Saved entries:
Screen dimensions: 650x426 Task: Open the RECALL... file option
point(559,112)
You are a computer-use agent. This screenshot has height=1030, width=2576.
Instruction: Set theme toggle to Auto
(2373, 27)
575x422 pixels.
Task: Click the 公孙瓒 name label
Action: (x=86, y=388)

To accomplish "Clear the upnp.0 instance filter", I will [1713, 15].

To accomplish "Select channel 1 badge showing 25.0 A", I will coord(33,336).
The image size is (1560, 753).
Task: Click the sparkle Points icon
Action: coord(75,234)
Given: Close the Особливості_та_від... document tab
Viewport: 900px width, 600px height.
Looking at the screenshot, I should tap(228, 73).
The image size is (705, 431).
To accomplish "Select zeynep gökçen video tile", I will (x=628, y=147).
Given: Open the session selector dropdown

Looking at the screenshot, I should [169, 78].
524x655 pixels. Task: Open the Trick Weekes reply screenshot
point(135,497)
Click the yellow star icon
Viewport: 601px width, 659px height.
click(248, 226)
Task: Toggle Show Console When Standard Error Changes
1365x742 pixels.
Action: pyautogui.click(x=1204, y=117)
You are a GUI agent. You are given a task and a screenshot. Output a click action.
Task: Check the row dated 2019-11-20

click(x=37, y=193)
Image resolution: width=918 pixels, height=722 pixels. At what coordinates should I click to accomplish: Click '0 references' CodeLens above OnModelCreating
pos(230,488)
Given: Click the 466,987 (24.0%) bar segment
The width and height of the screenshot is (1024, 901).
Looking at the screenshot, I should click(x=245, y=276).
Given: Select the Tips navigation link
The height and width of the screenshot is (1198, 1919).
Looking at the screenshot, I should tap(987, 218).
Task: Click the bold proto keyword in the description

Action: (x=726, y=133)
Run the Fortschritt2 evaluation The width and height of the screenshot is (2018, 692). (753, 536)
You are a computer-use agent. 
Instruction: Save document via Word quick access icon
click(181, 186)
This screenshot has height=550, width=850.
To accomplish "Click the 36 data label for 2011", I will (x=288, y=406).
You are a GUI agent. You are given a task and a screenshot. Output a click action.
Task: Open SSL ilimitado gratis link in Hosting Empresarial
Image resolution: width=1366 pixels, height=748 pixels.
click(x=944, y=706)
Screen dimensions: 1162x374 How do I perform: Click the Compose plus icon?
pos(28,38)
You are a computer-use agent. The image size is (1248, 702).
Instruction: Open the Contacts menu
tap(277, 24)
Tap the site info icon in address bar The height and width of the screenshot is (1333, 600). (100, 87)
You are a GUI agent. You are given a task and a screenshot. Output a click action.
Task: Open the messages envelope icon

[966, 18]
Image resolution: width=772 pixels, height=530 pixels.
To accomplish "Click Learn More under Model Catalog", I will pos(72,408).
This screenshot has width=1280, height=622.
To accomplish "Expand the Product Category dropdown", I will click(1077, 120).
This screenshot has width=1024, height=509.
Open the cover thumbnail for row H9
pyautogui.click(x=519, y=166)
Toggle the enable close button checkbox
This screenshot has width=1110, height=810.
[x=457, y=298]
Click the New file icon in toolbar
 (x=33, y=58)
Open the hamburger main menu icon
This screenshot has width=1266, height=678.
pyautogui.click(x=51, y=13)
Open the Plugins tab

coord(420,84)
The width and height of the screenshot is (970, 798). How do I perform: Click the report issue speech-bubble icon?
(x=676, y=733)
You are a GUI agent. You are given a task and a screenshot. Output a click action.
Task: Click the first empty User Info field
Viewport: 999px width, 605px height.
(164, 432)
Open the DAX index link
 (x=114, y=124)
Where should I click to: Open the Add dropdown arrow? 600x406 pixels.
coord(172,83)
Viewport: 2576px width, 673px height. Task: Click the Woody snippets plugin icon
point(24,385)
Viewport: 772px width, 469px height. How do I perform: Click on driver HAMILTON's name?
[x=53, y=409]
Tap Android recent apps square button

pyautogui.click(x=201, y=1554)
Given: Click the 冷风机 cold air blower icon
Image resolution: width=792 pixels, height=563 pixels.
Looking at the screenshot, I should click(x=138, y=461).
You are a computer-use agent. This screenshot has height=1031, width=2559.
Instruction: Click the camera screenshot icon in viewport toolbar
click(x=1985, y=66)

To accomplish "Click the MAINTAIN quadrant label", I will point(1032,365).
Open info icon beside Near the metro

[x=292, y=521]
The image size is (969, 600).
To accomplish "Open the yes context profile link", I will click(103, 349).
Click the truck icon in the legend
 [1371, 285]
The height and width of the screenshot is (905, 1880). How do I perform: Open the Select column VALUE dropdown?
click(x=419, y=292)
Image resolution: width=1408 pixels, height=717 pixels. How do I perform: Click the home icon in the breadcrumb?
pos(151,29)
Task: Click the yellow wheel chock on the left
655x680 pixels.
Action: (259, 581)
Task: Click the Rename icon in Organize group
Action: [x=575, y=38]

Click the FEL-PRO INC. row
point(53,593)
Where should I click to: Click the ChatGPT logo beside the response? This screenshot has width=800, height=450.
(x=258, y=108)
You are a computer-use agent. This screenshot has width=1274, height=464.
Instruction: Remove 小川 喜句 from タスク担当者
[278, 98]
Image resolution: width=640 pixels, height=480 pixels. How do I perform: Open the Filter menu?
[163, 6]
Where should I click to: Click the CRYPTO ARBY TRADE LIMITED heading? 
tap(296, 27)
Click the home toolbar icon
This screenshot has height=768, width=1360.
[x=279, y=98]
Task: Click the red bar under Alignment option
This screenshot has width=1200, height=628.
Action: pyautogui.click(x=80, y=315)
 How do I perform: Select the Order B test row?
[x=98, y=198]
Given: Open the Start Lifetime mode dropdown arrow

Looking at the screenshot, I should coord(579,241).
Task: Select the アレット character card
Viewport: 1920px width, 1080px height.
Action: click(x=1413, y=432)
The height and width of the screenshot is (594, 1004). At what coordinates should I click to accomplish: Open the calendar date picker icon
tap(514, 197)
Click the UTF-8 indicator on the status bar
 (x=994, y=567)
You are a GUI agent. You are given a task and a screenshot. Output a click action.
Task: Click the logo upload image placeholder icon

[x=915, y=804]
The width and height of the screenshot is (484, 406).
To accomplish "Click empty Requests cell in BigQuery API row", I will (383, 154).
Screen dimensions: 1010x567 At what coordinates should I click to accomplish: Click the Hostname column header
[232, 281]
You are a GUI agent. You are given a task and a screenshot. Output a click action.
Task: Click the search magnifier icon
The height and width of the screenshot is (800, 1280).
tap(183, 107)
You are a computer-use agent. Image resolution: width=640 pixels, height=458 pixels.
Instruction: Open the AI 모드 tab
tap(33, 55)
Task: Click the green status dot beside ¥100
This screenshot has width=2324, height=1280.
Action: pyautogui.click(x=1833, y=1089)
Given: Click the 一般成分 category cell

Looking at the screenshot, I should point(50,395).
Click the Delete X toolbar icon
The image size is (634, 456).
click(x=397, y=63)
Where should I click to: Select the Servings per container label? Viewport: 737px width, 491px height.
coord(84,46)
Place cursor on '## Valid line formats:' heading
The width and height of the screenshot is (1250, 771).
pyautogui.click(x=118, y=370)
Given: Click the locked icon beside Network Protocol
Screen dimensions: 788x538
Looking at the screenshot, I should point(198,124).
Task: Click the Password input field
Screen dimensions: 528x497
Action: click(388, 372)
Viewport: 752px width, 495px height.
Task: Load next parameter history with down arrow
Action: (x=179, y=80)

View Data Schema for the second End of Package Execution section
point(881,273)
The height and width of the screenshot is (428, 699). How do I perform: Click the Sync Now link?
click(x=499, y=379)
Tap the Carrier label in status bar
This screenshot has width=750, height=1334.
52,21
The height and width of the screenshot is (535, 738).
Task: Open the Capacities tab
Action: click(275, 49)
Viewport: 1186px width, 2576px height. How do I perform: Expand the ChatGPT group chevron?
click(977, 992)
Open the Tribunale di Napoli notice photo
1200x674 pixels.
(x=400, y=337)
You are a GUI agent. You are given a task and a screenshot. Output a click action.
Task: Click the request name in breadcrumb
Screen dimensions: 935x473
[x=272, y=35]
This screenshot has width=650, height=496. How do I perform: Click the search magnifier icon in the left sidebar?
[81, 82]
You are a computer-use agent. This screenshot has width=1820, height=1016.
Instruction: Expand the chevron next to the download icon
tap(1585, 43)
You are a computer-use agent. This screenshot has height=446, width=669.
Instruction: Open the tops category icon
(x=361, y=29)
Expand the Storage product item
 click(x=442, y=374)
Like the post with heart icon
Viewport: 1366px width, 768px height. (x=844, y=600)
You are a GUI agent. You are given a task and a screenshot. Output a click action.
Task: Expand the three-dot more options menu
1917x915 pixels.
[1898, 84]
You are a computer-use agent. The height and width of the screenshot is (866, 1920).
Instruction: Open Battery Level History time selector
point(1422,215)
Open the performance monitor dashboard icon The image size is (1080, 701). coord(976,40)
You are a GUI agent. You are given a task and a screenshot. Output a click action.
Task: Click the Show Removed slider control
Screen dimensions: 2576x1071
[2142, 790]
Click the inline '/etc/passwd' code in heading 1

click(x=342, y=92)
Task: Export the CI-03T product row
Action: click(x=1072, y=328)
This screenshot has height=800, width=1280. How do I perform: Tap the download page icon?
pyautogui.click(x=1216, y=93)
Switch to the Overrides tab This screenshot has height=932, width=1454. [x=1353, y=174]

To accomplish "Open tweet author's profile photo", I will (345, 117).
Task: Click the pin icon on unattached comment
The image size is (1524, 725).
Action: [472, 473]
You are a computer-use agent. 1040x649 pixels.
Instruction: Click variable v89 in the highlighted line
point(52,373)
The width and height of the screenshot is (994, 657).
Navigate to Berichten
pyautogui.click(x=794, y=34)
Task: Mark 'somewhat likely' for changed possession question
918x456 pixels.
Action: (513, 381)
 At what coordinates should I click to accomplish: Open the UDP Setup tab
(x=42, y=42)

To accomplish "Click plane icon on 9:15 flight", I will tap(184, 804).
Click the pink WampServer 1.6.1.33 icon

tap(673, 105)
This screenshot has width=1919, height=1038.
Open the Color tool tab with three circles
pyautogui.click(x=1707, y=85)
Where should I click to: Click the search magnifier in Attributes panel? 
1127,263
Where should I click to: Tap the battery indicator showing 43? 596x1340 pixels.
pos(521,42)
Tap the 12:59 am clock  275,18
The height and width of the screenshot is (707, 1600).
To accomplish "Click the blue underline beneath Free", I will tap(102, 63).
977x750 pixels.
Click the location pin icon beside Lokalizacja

TASK TO CARRY OUT:
All lines from the one containing "Open the Color tool tab with three circles" through the last line of the data, both included, are to be retyped exactly, and no other line belongs in the answer.

THE ANSWER:
Open the Color tool tab with three circles
pyautogui.click(x=1707, y=85)
Where should I click to: Click the search magnifier in Attributes panel? 
1127,263
Where should I click to: Tap the battery indicator showing 43? 596x1340 pixels.
pos(521,42)
Tap the 12:59 am clock  275,18
The height and width of the screenshot is (707, 1600).
To accomplish "Click the blue underline beneath Free", I will tap(102, 63).
977x750 pixels.
Click the location pin icon beside Lokalizacja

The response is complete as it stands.